- **TO DO**
Reproduce every line of the items below, including the requests, and shift each coordinate in the answers by adding 55 to it. Omit the pictures from your reproduction.

- **DATA FOR THIS EXERCISE**
** begin **

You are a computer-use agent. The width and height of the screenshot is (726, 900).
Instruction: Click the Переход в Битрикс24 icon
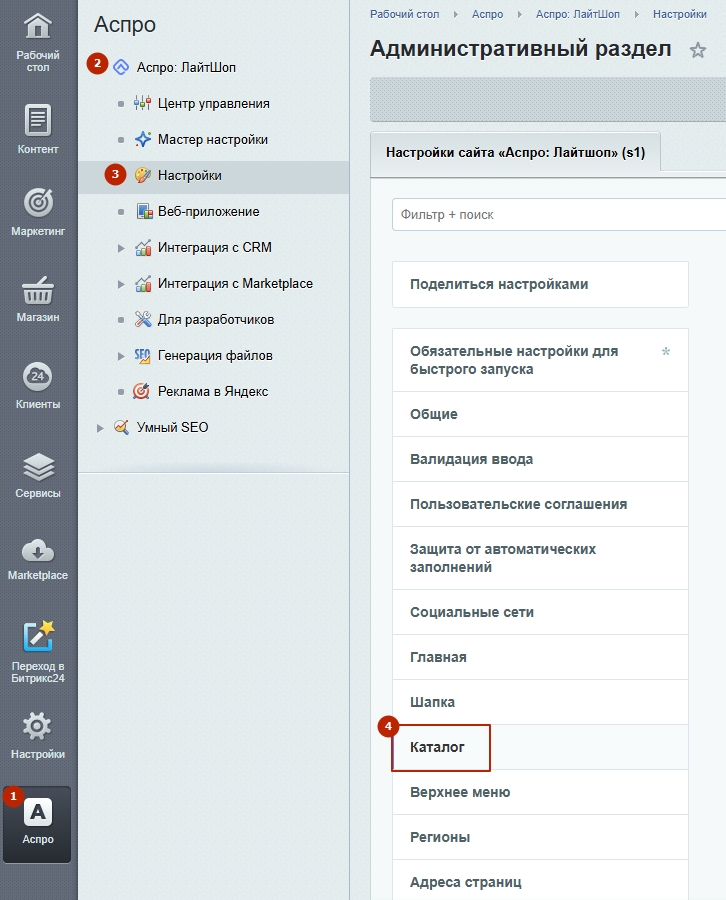(x=38, y=637)
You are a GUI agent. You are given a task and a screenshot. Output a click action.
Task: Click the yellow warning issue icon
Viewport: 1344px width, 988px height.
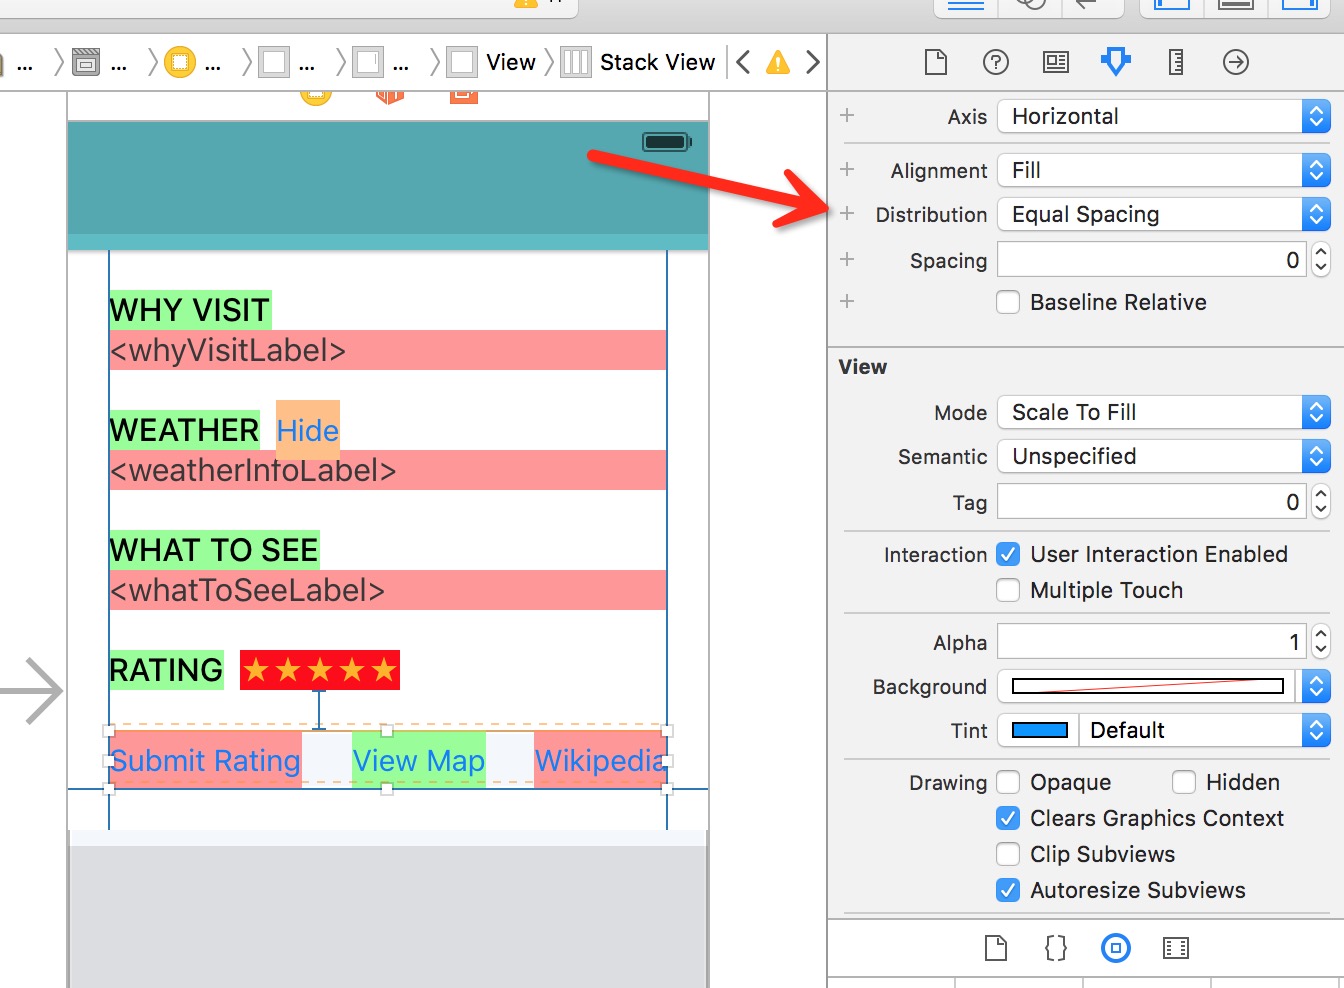(777, 63)
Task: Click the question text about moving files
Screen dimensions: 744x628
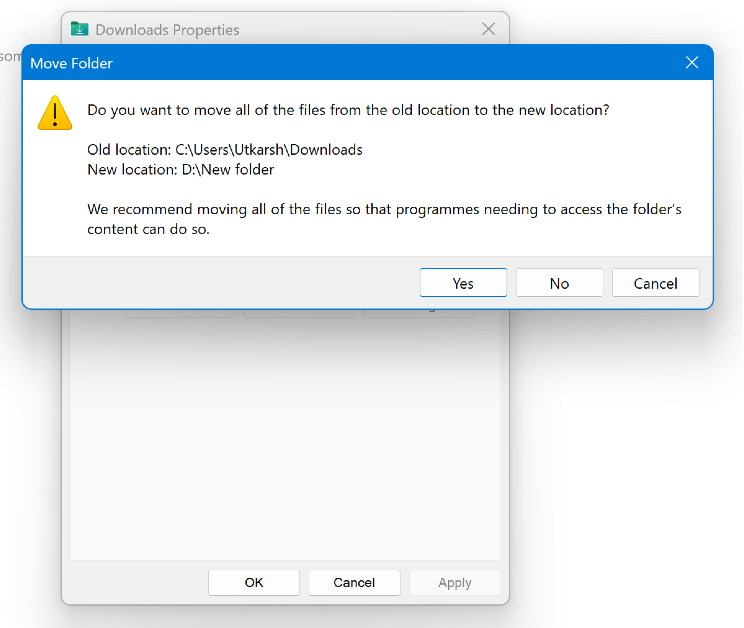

** end **

- **FINAL RESULT**
You are a computer-use agent. The width and height of the screenshot is (726, 900).
Instruction: Click the Переход в Битрикс24 icon
(x=93, y=692)
You are a GUI agent. You are given a task and a screenshot. Output a click action.
Task: Click the yellow warning issue icon
Viewport: 1344px width, 988px height.
(832, 118)
Task: Click the question text about moving files
Screen dimensions: 744x628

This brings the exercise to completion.